遺伝子組み換え株付き胡蝶蘭
道「GM条例」観賞用作物除外を提案
北海道は、BSE(牛海綿状脳症)※2の発生や食品偽装などを経て、遺伝子組み換え作物の交雑等の防止に関する条例、いわゆるGM条例※1を策定しています。そのため、国が許可したトウモロコシや大豆、菜種などの遺伝子組み換え作物は、いずれも道内では開放系栽培はされていません。
※1(北海道GM条例) 遺伝子組換え作物の栽培等による交雑等防止条例 通称
※2(BSE)牛海綿状脳症は、牛の病気の一つで、BSEプリオンと呼ばれる病原体に牛が感染した場合、牛の脳の組織がスポンジ状になり異常行動、運動失調などを示し死亡する。
観賞用のバラやカーネーションは切り花として道内に入っていますが、今回問題となったのは、遺伝子組換えの株付き胡蝶蘭が開発されたためです。
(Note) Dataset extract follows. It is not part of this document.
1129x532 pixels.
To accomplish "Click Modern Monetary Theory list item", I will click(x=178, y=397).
株付きの栽培作物であるため、GM条例の対象となり、家庭での観賞用であっても知事への申請、近隣住民への説明会、手数料の支払いが必要となります。
道は、条例制定当時は想定されていなかったとして、食用と飼料用以外の作物を条例の対象外とする改正案を第2回定例道議会に提案予定です。
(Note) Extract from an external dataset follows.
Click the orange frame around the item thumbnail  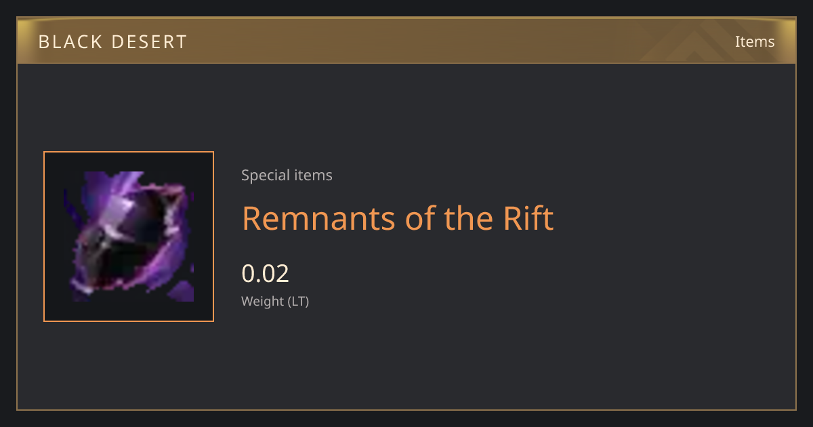coord(129,152)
食と観光特別委員会で、真下紀子道議は、2022年5月11日、日本では、菜の花や食用菊、食用ユリ等花を食用とする文化・習慣があり、昨今注目されているエディブルフラワーは、自家栽培も可能な植物で、「花」をすべて観賞用と、とらえることは、除外対象が秩序なく広がる可能性があると指摘しました。
食用とされない厳密な規定や、GM条例の対象外とした場合の影響の検証される必要性や、栽培・増殖・拡散が行われないのかなど、数々の疑問に答える必要があると質問しています。
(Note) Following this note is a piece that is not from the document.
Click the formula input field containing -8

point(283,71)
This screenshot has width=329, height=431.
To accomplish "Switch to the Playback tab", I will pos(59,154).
道農政部食の安全推進局は、道民意識調査などでは、7割弱の道民が遺伝子組み換え食品安全性や栽培に不安、試験研究を進めるべきは8割近いと答えました。
真下道議が、研究開発と実用化は全く違い、試験研究には賛成でも実用化に賛成の声がどれだけあるのかという質問に、実用化についての道民意識調査は明確に応えられませんでした。
また国が影響はないとした生物多様性への影響や栽培・花粉の飛散などが起きないとする検証データを、道は持ち合わせていないこともわかりました。また、遺伝子組み換え作物であっても観賞用として除外した花が食用として承認されればGM条例の対象となると答えるにとどまり、食用とされることはないとは言い切れませんでした。
真下道議は、消費者の選択権を保障すること、生産・栽培事業者や個人愛好家などにも意見を聞くことが必要とのべ、GM条例がなし崩しに後退しないよう、安全性の科学的検証に基づく慎重な対応を求めました。